From that point on, nurses and doctors used terms like “phenomenal” and “a miracle” to describe my recovery. Nurses (including Trish) and doctors constantly tested my mental acuity by asking me questions about who I was and where I was. To me it felt like I was swimming upstream in a haze with no idea who I was, where I was or what had happened to me. My mind played mean tricks on me. It took me terrible places I wasn’t familiar with. I started to talk but my sentences didn’t make much sense in the beginning. Everyone was so polite not to point that out to me until later.
As I improved, I eventually was transferred to a medical floor for a day then to another branch of Swedish Hospital for rehabilitation. I had to learn how to walk, talk, eat, shave, shower – all of the things I knew so well – all over again. The physical therapists pushed me unmercifully until they were satisfied I had sufficiently recovered my balance, strength and at-home skills to release me – only a week after I was released from ICU.
Because of constant headaches, no appetite and escalating temperature, infectious disease specialist Dr. Moss, readmitted me to the hospital three days after I was released from rehab. He was concerned about a relapse and tried to find the source of the fever and headaches with no luck. My spinal tap was clear, thank God. He restarted the IV antibiotics along with broad-based antibiotic pills for a week. He never did find the source of the problem, but I recovered and was released again.
I returned to work several months later and subsequently had my colon removed when the severe UC returned.

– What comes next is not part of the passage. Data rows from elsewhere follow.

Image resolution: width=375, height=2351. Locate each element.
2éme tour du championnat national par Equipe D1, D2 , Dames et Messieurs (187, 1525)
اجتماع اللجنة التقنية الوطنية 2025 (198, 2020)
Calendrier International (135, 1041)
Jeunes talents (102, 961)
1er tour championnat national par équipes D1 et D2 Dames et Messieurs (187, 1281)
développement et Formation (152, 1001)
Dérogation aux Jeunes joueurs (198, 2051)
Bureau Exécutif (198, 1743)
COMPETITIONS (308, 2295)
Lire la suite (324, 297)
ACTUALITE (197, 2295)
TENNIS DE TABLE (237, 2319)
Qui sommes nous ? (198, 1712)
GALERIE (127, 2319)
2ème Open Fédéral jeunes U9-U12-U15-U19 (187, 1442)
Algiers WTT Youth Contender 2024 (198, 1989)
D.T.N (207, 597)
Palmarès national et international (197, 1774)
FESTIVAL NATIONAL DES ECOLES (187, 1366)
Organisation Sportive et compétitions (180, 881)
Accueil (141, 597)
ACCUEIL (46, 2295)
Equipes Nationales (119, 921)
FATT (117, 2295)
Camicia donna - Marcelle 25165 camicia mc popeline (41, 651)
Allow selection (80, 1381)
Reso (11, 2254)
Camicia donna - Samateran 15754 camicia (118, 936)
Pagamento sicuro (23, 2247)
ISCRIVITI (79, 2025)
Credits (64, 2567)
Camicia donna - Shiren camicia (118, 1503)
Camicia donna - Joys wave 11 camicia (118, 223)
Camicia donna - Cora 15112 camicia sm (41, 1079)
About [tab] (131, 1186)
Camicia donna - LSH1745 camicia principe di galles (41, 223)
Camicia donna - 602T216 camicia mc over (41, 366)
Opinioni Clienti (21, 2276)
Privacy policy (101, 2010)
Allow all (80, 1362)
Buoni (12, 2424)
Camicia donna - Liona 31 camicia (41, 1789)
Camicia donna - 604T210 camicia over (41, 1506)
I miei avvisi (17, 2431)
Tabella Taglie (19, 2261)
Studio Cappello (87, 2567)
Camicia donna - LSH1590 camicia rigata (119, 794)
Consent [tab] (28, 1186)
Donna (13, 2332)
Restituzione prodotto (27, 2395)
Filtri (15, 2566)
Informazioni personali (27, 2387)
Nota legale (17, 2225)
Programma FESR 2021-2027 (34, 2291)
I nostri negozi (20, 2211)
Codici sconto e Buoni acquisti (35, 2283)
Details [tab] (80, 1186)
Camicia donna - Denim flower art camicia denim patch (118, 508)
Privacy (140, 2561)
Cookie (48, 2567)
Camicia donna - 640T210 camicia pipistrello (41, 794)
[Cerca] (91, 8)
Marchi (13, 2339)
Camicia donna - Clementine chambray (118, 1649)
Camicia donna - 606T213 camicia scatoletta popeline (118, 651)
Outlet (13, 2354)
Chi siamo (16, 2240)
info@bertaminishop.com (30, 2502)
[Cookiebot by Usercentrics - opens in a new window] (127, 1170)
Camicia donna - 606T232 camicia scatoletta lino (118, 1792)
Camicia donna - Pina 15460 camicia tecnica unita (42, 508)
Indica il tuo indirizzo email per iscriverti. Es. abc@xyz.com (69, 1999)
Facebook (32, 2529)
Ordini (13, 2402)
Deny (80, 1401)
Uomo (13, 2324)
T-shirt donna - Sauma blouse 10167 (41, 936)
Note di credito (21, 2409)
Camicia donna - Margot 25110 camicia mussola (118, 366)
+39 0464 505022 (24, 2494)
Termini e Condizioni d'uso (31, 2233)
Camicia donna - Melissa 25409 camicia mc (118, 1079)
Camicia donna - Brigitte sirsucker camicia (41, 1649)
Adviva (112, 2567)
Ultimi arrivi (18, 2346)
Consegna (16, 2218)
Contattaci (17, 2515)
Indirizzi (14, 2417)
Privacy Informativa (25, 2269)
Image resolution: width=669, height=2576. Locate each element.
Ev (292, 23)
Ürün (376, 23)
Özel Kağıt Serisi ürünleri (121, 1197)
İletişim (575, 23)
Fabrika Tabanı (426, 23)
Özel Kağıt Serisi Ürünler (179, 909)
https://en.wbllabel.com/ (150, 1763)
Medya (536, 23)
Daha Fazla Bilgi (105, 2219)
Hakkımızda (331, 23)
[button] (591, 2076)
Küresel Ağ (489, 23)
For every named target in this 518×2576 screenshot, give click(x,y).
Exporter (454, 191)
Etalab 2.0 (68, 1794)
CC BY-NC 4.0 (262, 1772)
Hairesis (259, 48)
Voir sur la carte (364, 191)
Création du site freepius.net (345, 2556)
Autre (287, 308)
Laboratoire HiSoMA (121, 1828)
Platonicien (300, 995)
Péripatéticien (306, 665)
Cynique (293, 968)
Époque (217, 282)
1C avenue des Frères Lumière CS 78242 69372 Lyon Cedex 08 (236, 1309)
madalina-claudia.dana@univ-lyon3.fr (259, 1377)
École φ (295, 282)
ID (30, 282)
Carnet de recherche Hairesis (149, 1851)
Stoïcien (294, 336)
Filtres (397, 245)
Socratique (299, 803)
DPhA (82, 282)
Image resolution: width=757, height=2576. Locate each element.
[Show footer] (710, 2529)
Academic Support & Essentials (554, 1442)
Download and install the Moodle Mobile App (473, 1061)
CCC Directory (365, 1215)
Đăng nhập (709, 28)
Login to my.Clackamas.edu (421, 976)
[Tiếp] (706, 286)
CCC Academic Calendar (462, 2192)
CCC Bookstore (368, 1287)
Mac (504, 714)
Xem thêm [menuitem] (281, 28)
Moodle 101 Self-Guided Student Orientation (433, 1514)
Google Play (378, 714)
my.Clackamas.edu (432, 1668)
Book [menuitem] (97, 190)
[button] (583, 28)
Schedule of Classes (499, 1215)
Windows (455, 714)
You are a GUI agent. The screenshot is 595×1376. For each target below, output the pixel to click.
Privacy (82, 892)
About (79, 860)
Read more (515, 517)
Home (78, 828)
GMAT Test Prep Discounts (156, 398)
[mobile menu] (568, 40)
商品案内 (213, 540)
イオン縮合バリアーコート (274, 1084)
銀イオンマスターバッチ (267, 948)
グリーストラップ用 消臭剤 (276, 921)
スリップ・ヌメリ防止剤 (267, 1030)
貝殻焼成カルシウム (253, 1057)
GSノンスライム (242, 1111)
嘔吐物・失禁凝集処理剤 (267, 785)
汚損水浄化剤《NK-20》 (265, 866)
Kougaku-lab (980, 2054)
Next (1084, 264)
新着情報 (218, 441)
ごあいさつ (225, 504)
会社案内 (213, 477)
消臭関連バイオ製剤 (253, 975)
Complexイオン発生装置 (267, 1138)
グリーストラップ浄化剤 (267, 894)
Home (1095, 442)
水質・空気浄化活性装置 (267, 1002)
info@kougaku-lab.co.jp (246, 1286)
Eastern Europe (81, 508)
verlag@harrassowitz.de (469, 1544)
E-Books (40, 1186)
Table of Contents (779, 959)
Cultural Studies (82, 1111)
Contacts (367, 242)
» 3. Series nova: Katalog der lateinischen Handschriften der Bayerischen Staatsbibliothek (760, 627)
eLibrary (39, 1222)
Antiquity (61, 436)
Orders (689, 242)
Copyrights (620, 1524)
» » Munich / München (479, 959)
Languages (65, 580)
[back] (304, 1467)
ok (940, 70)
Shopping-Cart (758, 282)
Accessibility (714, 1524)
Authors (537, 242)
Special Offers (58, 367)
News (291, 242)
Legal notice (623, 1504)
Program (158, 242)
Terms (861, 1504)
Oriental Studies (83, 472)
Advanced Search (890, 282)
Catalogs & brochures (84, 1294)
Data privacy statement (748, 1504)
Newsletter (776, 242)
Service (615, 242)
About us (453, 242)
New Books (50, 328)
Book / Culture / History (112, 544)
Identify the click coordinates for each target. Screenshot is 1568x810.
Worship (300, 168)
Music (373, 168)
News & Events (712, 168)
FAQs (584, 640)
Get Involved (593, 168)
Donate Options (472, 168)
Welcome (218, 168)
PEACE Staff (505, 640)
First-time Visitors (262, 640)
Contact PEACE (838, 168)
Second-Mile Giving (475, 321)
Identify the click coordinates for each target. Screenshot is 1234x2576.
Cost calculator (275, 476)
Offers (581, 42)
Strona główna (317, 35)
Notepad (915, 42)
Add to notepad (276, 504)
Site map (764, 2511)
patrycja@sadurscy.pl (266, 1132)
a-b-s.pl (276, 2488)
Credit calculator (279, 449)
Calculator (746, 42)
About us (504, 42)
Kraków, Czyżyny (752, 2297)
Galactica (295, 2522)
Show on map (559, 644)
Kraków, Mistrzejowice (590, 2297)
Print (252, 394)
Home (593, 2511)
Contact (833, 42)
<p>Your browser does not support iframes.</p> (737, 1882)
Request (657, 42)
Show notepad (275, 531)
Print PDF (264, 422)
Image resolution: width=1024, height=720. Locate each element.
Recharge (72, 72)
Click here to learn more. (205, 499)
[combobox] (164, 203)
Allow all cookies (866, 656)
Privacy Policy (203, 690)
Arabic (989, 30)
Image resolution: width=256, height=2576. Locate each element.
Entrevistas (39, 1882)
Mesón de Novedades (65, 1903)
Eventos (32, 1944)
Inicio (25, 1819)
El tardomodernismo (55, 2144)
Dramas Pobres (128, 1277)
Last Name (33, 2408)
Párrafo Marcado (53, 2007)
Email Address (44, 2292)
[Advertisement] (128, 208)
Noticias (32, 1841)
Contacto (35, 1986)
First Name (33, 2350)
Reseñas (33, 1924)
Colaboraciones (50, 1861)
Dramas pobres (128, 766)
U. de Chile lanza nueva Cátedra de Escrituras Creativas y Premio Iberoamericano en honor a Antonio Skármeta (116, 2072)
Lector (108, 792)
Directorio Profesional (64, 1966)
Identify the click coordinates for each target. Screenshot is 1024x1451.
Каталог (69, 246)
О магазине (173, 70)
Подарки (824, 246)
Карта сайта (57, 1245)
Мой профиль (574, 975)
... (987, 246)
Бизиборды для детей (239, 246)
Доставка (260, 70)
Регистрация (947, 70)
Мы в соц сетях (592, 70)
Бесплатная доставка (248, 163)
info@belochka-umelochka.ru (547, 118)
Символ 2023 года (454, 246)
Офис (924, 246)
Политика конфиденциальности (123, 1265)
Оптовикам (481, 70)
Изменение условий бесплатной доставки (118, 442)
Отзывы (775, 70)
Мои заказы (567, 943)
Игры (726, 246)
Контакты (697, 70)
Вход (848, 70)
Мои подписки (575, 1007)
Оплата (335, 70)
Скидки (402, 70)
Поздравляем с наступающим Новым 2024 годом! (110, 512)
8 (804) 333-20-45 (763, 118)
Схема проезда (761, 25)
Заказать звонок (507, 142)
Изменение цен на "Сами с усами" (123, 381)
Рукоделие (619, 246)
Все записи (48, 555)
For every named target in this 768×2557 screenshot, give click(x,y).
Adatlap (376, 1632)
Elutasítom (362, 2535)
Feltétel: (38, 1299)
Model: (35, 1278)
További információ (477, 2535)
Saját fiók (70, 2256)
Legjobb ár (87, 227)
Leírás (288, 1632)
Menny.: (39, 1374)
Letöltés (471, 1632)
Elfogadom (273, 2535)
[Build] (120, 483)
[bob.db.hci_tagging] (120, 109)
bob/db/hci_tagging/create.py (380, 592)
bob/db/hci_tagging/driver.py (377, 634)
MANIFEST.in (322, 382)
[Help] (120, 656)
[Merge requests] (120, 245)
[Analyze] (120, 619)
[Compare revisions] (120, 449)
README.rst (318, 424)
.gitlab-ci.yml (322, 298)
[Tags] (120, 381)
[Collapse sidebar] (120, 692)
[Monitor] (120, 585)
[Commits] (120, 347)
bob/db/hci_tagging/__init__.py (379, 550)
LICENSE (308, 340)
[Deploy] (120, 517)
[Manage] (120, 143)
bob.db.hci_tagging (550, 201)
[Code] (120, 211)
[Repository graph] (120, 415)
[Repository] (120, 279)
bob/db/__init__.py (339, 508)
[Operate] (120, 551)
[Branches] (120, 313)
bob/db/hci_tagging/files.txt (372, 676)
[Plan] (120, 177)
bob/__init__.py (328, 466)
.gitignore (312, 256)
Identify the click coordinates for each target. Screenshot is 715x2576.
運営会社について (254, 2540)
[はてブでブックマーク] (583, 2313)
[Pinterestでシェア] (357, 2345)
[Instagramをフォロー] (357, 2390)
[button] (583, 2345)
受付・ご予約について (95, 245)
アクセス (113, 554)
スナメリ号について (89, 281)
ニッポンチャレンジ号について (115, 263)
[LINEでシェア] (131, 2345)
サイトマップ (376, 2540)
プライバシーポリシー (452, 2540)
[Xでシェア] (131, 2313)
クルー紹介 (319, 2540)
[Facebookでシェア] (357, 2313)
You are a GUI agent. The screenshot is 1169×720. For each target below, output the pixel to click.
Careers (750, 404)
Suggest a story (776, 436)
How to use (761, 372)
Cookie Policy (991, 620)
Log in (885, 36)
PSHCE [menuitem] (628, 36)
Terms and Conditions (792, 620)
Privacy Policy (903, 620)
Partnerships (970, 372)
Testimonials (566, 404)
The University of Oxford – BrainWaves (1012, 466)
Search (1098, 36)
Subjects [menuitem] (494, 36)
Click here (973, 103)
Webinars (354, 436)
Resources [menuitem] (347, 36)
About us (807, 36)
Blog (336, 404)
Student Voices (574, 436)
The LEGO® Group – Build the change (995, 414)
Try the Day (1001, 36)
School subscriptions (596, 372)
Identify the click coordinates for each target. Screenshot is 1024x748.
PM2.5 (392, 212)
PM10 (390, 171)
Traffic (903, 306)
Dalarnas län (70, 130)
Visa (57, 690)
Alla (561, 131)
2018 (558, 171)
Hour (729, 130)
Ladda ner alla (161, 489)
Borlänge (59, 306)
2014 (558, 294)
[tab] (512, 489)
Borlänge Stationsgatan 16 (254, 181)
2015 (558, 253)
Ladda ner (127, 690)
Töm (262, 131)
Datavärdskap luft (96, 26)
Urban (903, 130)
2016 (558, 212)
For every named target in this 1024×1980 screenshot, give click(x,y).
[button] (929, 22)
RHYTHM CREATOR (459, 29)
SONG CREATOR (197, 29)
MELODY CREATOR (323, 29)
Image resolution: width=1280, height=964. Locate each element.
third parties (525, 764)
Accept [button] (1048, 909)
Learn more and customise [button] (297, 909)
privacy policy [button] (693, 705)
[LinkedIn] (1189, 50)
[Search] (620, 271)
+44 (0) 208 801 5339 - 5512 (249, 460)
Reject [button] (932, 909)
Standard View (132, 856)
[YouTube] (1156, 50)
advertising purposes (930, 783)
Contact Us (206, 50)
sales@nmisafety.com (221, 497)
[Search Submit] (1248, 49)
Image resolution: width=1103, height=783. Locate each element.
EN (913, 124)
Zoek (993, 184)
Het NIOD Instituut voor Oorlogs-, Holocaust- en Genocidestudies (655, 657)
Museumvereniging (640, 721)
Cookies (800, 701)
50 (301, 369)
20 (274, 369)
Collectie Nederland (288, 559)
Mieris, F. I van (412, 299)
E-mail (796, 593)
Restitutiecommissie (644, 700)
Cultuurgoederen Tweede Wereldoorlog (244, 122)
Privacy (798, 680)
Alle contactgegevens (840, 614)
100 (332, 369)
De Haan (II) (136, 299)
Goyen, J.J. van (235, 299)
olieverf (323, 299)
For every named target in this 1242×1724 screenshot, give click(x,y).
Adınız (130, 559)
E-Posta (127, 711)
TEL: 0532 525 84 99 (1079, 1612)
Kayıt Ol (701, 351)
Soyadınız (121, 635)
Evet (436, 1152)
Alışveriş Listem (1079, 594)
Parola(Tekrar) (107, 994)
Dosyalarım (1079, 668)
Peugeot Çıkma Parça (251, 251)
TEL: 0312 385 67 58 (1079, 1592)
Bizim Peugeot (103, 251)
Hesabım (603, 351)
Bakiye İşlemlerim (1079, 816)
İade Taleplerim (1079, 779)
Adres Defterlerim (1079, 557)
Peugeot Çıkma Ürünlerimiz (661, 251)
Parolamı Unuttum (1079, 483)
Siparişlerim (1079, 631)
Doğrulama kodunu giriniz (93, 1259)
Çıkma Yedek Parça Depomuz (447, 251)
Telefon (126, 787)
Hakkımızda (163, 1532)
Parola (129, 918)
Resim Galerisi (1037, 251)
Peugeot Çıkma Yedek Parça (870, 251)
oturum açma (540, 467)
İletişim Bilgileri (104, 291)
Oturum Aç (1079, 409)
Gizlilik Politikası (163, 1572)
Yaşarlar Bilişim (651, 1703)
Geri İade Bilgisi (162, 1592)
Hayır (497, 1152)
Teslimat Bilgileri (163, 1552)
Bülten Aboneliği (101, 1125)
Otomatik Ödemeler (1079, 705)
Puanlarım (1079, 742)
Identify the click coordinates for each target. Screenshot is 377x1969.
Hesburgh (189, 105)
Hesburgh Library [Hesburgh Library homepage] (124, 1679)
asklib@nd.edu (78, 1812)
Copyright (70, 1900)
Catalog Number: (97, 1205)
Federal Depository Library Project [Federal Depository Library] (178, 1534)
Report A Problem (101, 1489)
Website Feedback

Trish and I, during our debriefing sessions, have discussed at length what lessons we have taken away from all this. For one, Dr. Haddad told us my outcome was an example of “medical technology working at its very best – as good as it gets.” The doctors and nurses made all of the right calls in the right order fast enough to save my life. That’s the “trust the medical professionals” part.
Secondly, prayer, positive thoughts, supportive family and friends might even be as important as the “trust the medical professionals” part. It truly was a synergistic effort.
We’ve both taken away from this a new appreciation of what’s important and what isn’t and renewed our effort to try to reduce the amount of stress in our lives. I retired from my photographer/travel writer position at the newspaper May 1, 2006.
Personally, and medically more specifically, I’ve learned that immunosuppressant medications (Remicade specifically), in huge doses to treat refractory ulcerative colitis like mine, can have disastrous consequences. Remicade recently was approved for use in moderate to severe cases of ulcerative colitis – 50,000 strong nationwide. I had two infusions on board when the meningitis struck. The drug is extraordinarily expensive and can help suppress an immune system to the point of no return. The drug apparently has had great success suppressing rheumatoid arthritis, another autoimmune disease like ulcerative colitis.
I was delighted to read recently bacterial meningitis vaccinations have been approved for young people – a little pricey, but approved. Still, even for young people, there is no vaccination for listeria meningitis – from my point of view, the meanest bacteria on the block. Maybe some day?